Goal of the exercise
Starting with the first line, output the data exactly, through to the last line.

Task data
※ ※ ※
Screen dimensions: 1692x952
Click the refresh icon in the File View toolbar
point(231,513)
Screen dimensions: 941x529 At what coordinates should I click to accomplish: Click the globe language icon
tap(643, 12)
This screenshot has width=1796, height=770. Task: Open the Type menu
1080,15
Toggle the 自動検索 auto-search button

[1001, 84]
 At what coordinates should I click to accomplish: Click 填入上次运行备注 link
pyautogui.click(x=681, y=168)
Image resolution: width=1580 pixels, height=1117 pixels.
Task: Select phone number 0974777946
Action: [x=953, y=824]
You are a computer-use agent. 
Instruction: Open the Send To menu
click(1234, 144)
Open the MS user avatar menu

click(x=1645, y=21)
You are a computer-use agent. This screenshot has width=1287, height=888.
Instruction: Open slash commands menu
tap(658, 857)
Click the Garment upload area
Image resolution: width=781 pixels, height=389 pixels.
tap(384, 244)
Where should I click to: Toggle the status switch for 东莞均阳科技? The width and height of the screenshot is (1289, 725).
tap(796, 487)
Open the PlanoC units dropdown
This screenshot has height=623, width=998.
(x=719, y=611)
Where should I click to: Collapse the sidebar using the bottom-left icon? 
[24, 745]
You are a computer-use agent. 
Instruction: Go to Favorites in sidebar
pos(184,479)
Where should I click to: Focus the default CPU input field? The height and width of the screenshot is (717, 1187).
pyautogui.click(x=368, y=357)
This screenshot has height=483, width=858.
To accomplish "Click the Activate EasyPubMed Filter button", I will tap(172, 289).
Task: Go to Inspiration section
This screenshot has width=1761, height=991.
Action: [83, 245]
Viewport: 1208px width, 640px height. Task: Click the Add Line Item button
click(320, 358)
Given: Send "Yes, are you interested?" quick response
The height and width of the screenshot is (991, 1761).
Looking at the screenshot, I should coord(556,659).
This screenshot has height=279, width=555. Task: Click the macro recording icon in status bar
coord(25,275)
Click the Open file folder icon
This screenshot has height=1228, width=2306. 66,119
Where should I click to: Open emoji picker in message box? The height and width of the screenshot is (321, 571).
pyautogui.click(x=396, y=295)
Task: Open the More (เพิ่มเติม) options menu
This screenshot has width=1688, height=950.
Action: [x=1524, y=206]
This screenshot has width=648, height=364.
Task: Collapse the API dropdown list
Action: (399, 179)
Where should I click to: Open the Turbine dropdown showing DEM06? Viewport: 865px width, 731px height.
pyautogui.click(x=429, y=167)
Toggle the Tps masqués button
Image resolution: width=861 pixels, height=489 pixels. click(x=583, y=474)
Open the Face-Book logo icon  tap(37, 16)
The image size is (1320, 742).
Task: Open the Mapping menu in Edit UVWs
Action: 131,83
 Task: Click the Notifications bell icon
※ ※ ※
Solution to this exercise
Screen dimensions: 1692x952
Click the refresh icon in the File View toolbar
point(231,513)
Screen dimensions: 941x529 At what coordinates should I click to accomplish: Click the globe language icon
tap(643, 12)
This screenshot has width=1796, height=770. Task: Open the Type menu
1080,15
Toggle the 自動検索 auto-search button

[1001, 84]
 At what coordinates should I click to accomplish: Click 填入上次运行备注 link
pyautogui.click(x=681, y=168)
Image resolution: width=1580 pixels, height=1117 pixels.
Task: Select phone number 0974777946
Action: [x=953, y=824]
You are a computer-use agent. 
Instruction: Open the Send To menu
click(1234, 144)
Open the MS user avatar menu

click(x=1645, y=21)
You are a computer-use agent. This screenshot has width=1287, height=888.
Instruction: Open slash commands menu
tap(658, 857)
Click the Garment upload area
Image resolution: width=781 pixels, height=389 pixels.
tap(384, 244)
Where should I click to: Toggle the status switch for 东莞均阳科技? The width and height of the screenshot is (1289, 725).
tap(796, 487)
Open the PlanoC units dropdown
This screenshot has height=623, width=998.
(x=719, y=611)
Where should I click to: Collapse the sidebar using the bottom-left icon? 
[24, 745]
You are a computer-use agent. 
Instruction: Go to Favorites in sidebar
pos(184,479)
Where should I click to: Focus the default CPU input field? The height and width of the screenshot is (717, 1187).
pyautogui.click(x=368, y=357)
This screenshot has height=483, width=858.
To accomplish "Click the Activate EasyPubMed Filter button", I will tap(172, 289).
Task: Go to Inspiration section
This screenshot has width=1761, height=991.
Action: [83, 245]
Viewport: 1208px width, 640px height. Task: Click the Add Line Item button
click(320, 358)
Given: Send "Yes, are you interested?" quick response
The height and width of the screenshot is (991, 1761).
Looking at the screenshot, I should coord(556,659).
This screenshot has height=279, width=555. Task: Click the macro recording icon in status bar
coord(25,275)
Click the Open file folder icon
This screenshot has height=1228, width=2306. 66,119
Where should I click to: Open emoji picker in message box? The height and width of the screenshot is (321, 571).
pyautogui.click(x=396, y=295)
Task: Open the More (เพิ่มเติม) options menu
This screenshot has width=1688, height=950.
Action: [x=1524, y=206]
This screenshot has width=648, height=364.
Task: Collapse the API dropdown list
Action: (399, 179)
Where should I click to: Open the Turbine dropdown showing DEM06? Viewport: 865px width, 731px height.
pyautogui.click(x=429, y=167)
Toggle the Tps masqués button
Image resolution: width=861 pixels, height=489 pixels. click(x=583, y=474)
Open the Face-Book logo icon  tap(37, 16)
The image size is (1320, 742).
Task: Open the Mapping menu in Edit UVWs
Action: 131,83
 Task: Click the Notifications bell icon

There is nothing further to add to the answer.